The study found that people who registered to vote the week of the registration deadline were 16 percent more likely to vote than those who registered one year from the deadline. Of the late registrants, young adults were 15 percent less likely to vote than older adults, and women were more likely than men to turn out. Across all counties studied, an average of 125 percent more registrants signed up in the three weeks prior to the deadline than in all previous weeks.
Also, Republican late registrants were much more likely to vote than late-registering Democrats. The study showed that in most places where Democrats "won" the election in 2000, they had to register many more people than the Republicans because the GOP's new registrants appeared to vote at almost twice the rate as new Democratic registrants. Late registrants from both parties were more likely to vote than independents.
As a group, late registrants were generally young adults between the ages of 18-49; the majority were under 40. Most late registrants were independents, particularly among younger adults.
The study also found that spikes in voter registration coincided with the occurrence of conventions, primaries and other major political events during an election year. "This would appear to be good news for campaign organizers, but it is unclear if the spike in registrations after major political events is result of extensive party outreach that accompany these events or a spontaneous reaction," Dyck says.

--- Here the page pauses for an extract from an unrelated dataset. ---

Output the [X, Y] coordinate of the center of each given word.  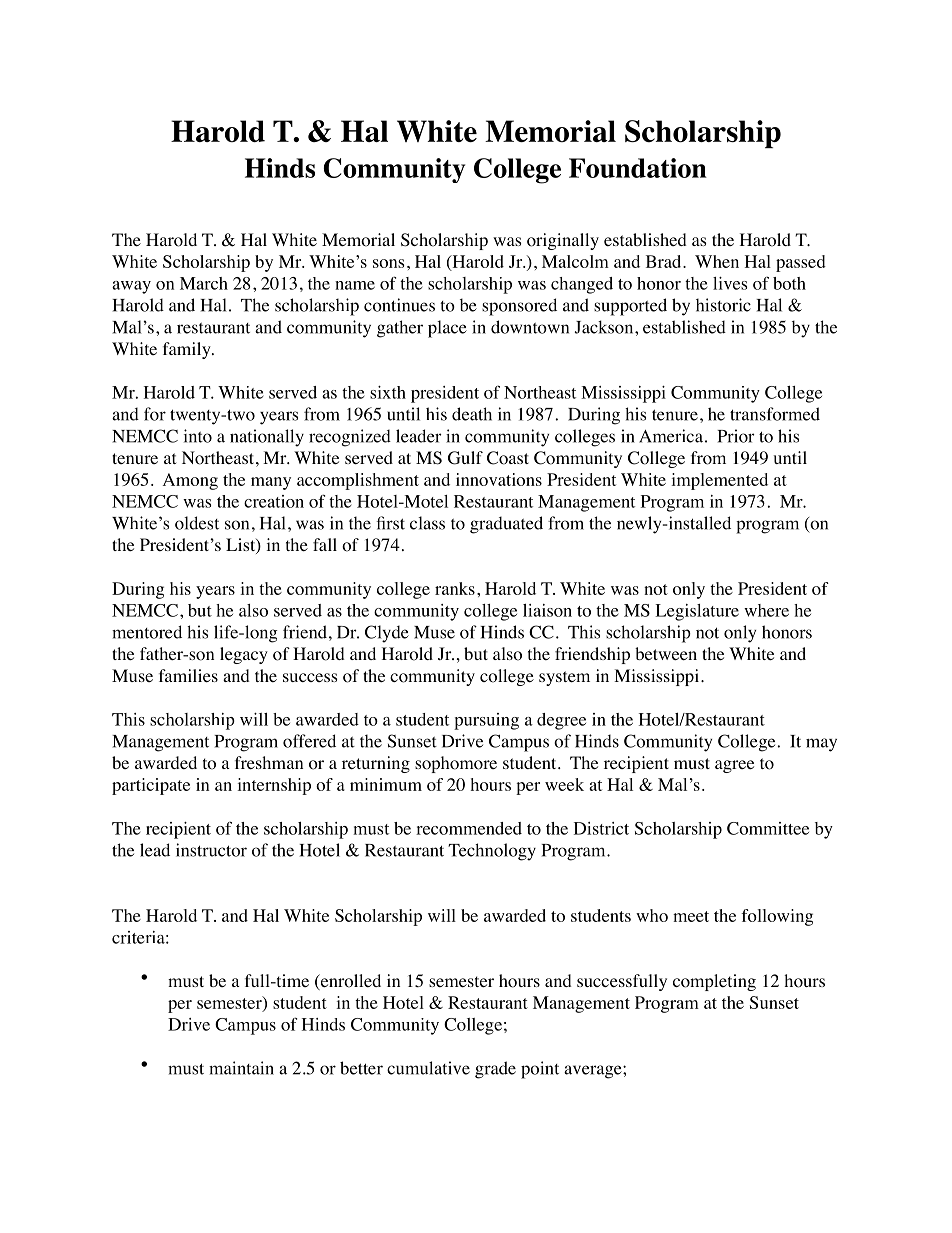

Another spike in registration occurred after Independence Day, when campaigns targeted communities that grant citizenship to immigrants on that date, the study shows.
On the flipside, the study also suggests much more muted electoral effects from motor voter laws. While people are registering with greater frequency when they make their regular trip to the DMV, the electoral gains realized from this registration increase is nowhere near to what you get over the course of a campaign.
"Reforms, such as motor voter laws, aimed solely at increasing registration rates, will not necessarily lead to higher voter turnout," Dyck says.